Es una de las eternas preguntas durante los meses estivales, ¿se soporta mejor el calor seco o el calor húmedo? La discusión se suele solventar arguyendo preferencias personales pero lo cierto es que la ciencia no deja dudas al respecto: el calor húmedo es peor y el porqué está directamente relacionado con el sudor.

Ese hecho justifica que, en ambientes húmedos, la sensación de calor nos persiga incluso a la sombra. Aunque no estemos expuestos directamente al sol la humedad sigue estando en el aire (dejando a un lado el acondicionado) y por tanto nuestra capacidad de sudar, y así eliminar ese calor sobrante, sigue estando limitada.

Tal y como explica la doctora Natalia Jiménez, especialista en dermatología en el Hospital Ramón y Cajal, nuestro cuerpo sufre más si a una elevada temperatura(más de 27ºC) le sumamos una humedad relativa de consideración (por encima de 45%), "la percepción de una misma temperatura ambiente es totalmente diferente dependiendo de la humedad que exista. Si ésta es elevada al reducirse la evaporación del sudor corporal, el 'robo' del calor del cuerpo es menor y la temperatura que el cuerpo humano percibe será mayor que lo que sentiría en un clima seco donde sí se produce esa evaporación".

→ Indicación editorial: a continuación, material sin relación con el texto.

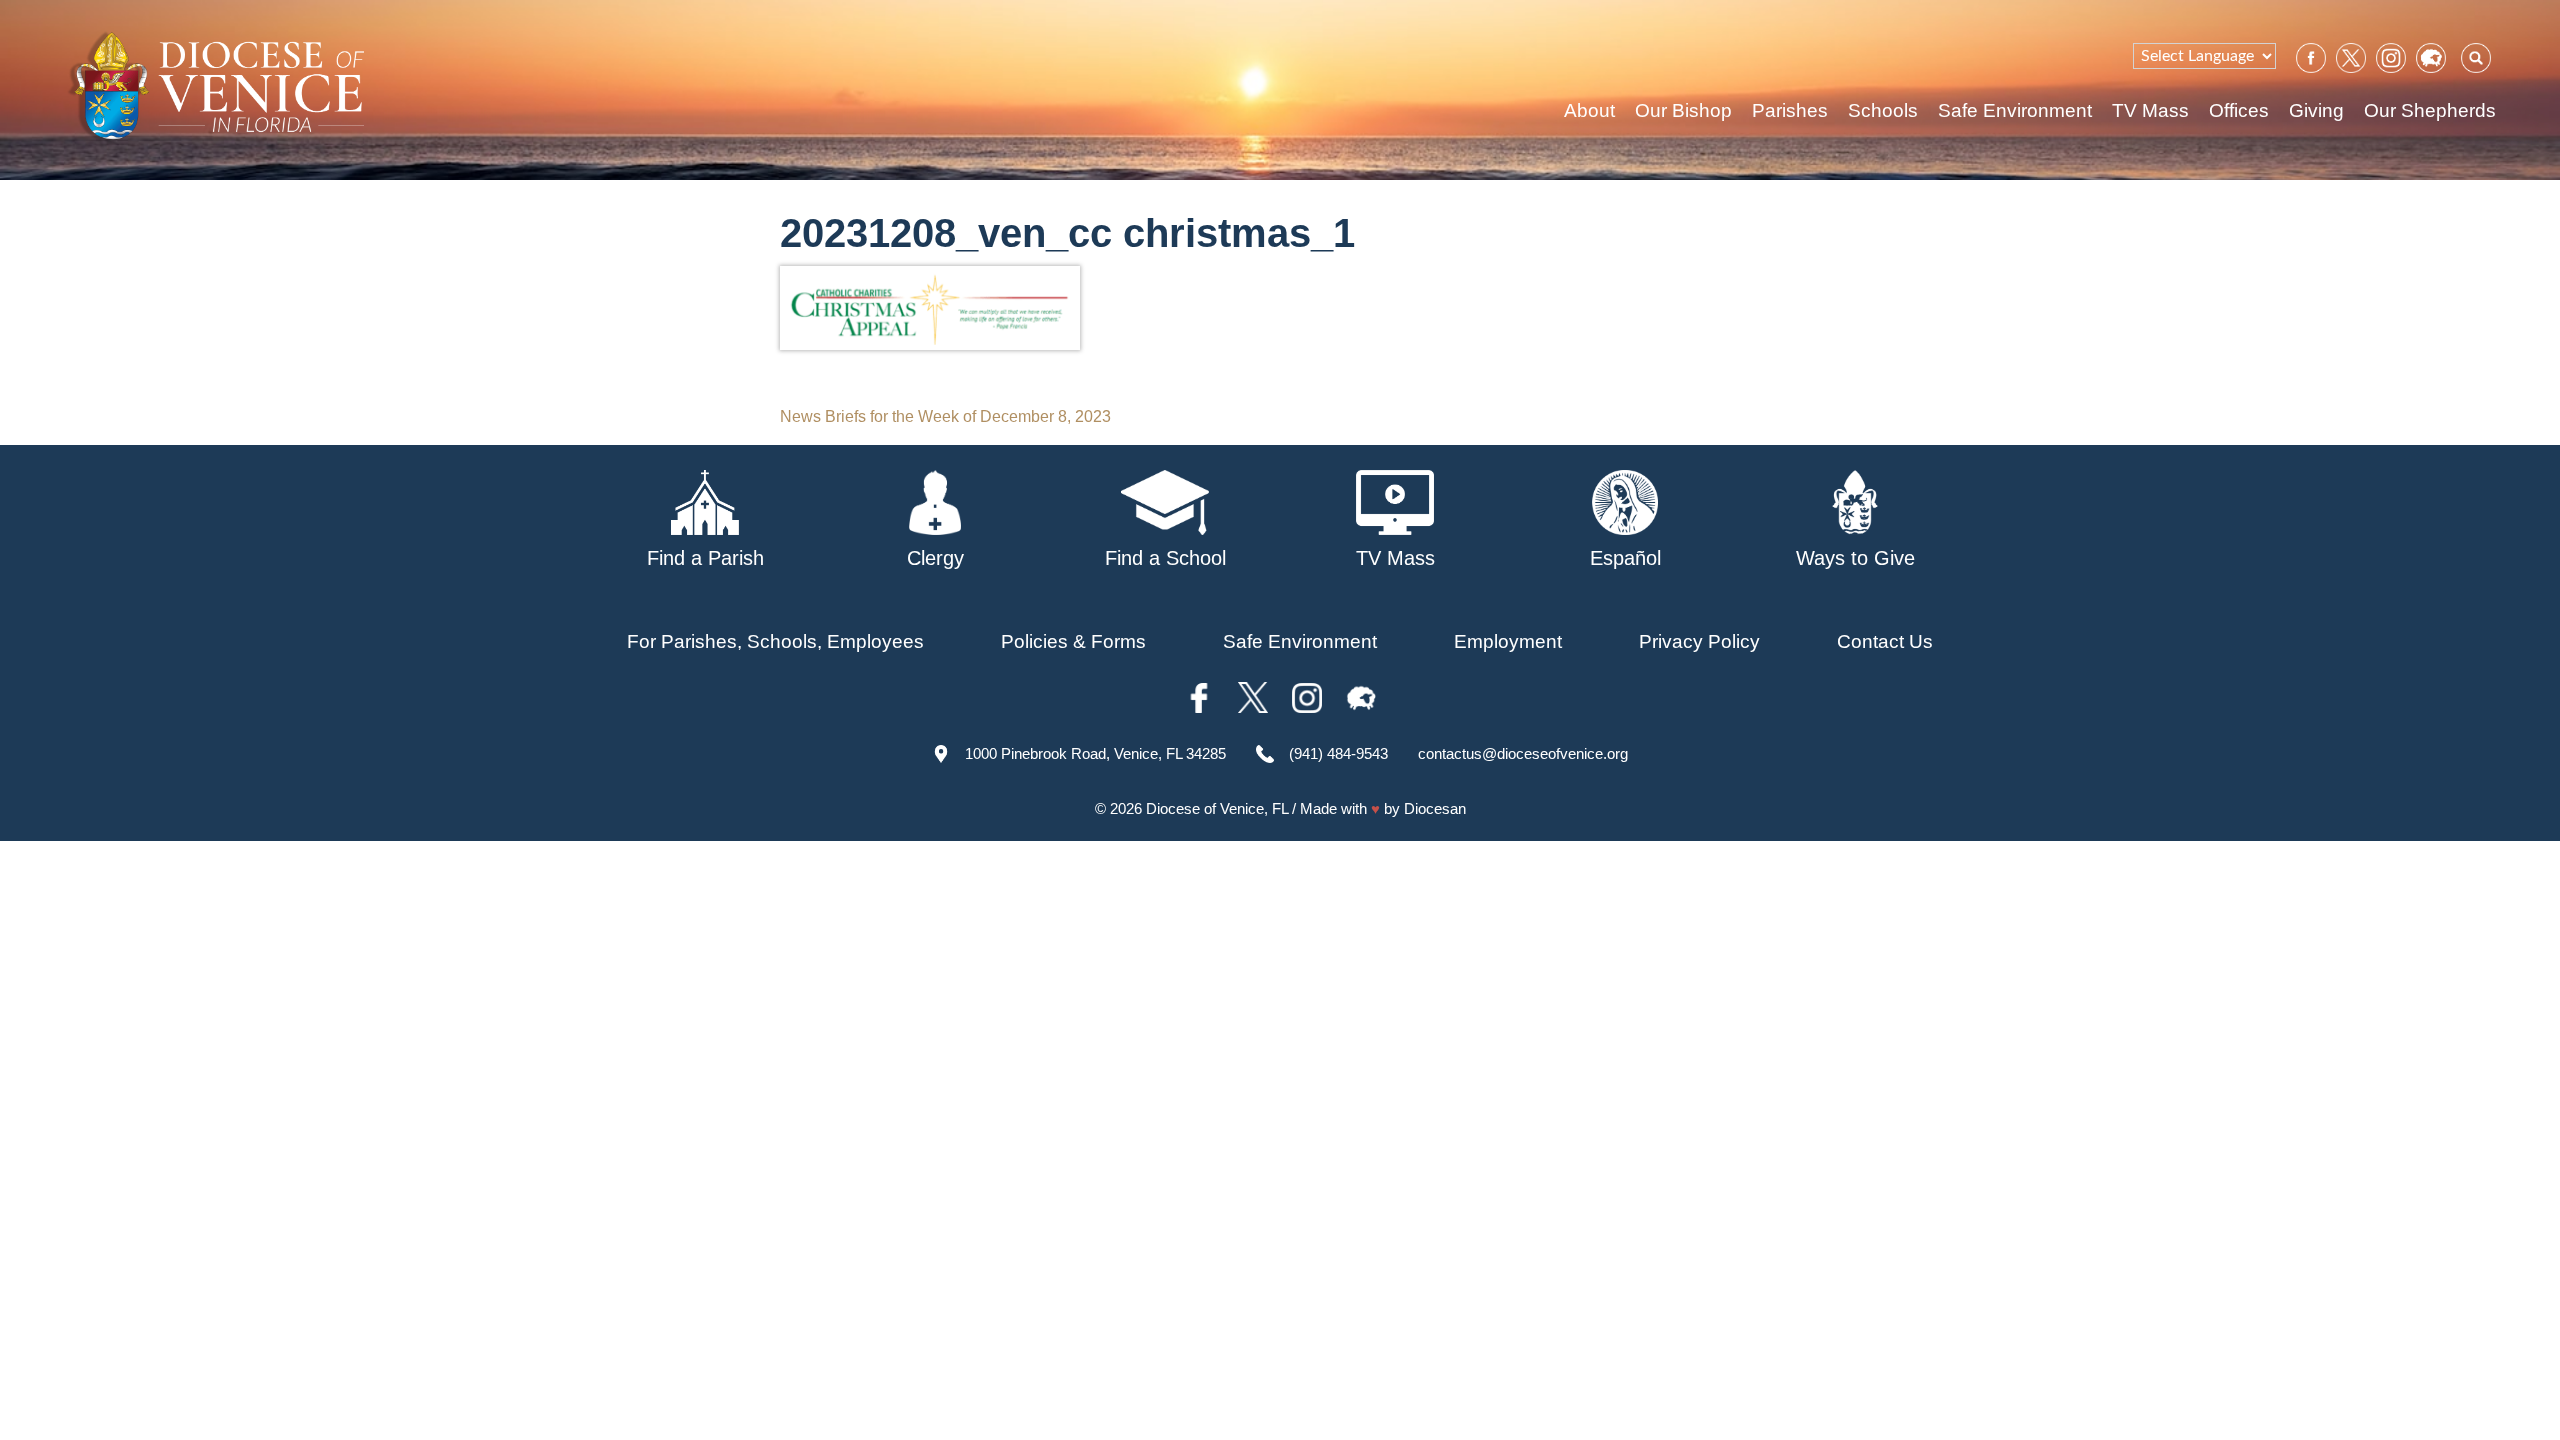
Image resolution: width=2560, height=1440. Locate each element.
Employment (1508, 641)
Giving (2316, 110)
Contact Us (1885, 641)
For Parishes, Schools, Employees (775, 641)
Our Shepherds (2430, 110)
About (1589, 110)
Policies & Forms (1073, 641)
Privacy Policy (1699, 641)
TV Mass (2150, 110)
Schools (1883, 110)
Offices (2239, 110)
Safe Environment (2015, 110)
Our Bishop (1683, 110)
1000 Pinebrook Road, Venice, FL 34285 (1095, 753)
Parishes (1790, 110)
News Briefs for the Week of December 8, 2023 (945, 416)
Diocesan (1435, 808)
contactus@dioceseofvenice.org (1523, 753)
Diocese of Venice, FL (1217, 808)
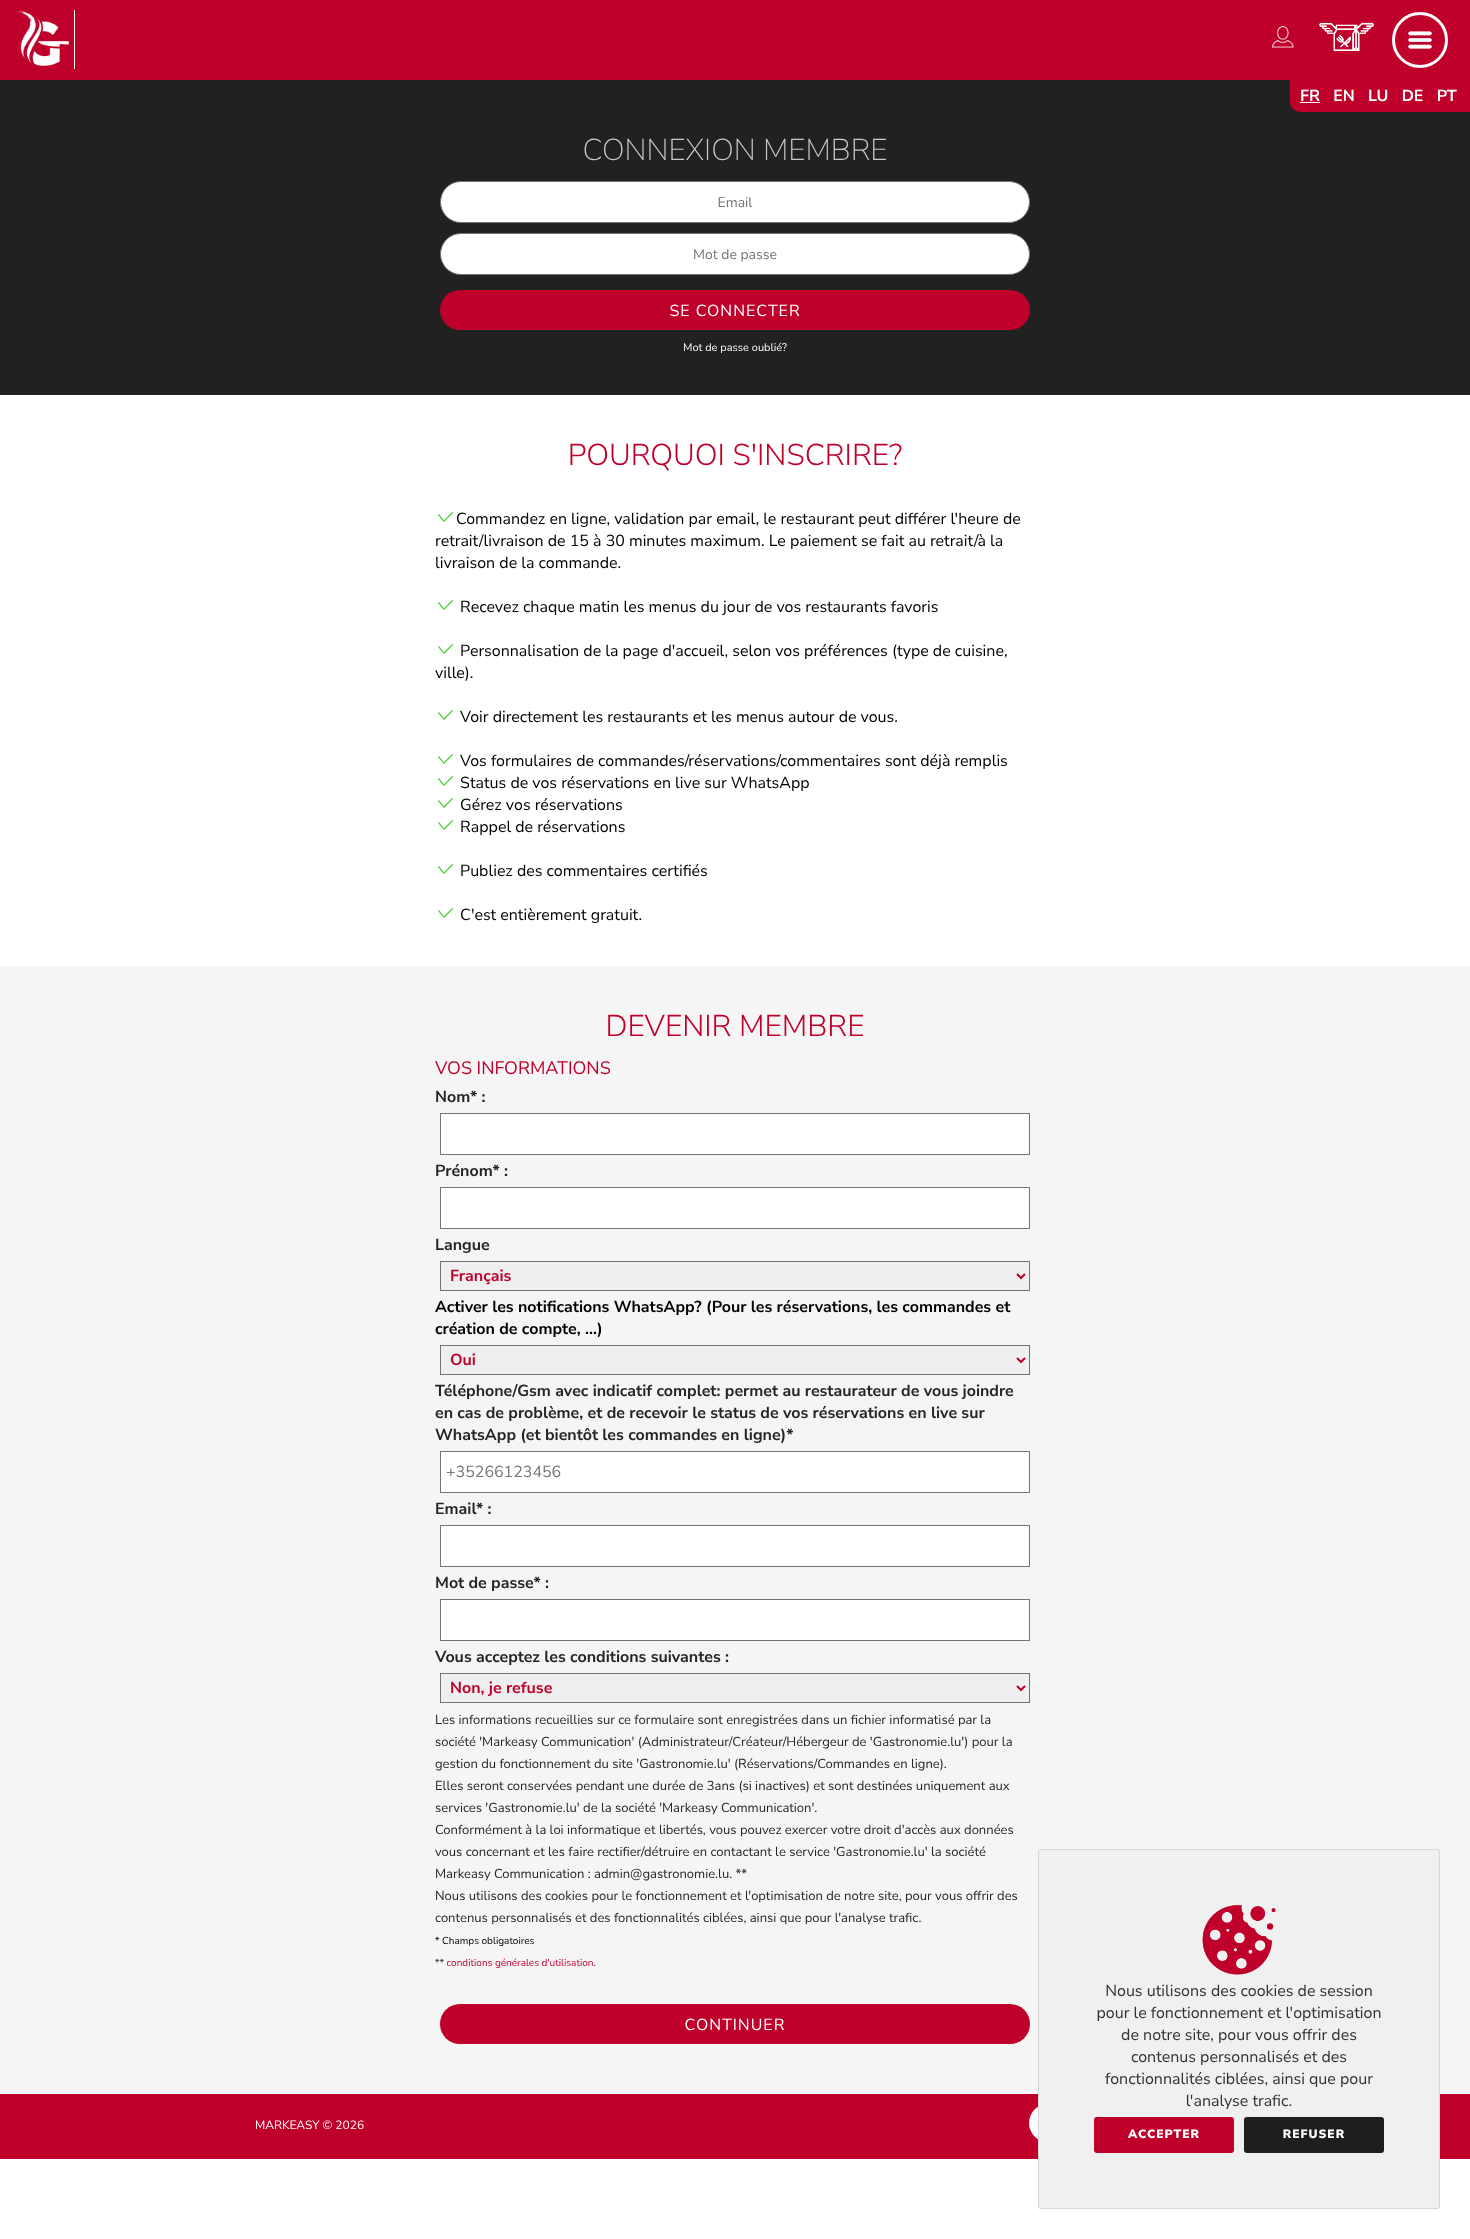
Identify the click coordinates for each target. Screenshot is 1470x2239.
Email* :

Eso no significa que no puedan existir condiciones individuales que nos permitan acomodarnos mejor a una u otra situación. "No existe evidencia en la actualidad que apunte al género como un determinante de la mayor o menor sudoración", afirma la doctora Jiménez "pero sí es frecuente observar que las personas obesas tienen una mayor sudoración que viene determinada por un mayor esfuerzo físico en cada actividad que realizan". Tampoco lo tendrán fácil aquellos que sufran patologías cardiacas o estén en riesgo de sufrirlas, la combinación del sobreesfuerzo del corazón debido a la sudoración y la deshidratación puede bajar la presión sanguínea hasta el punto de provocar mareos y caídas.

Hasta el aire acondicionado puede jugar en nuestra contra, según la especialista en dermatología e investigadora en la Universidad de Michigan Laure Rittié: una exposición habitual al aire acondicionado durante nuestra infancia puede provocar que no seamos capaces de aclimatarnos como es debido a una temperatura más cálida y eso puede derivar en una mayor sudoración cuando nos enfrentamos a la temperatura exterior.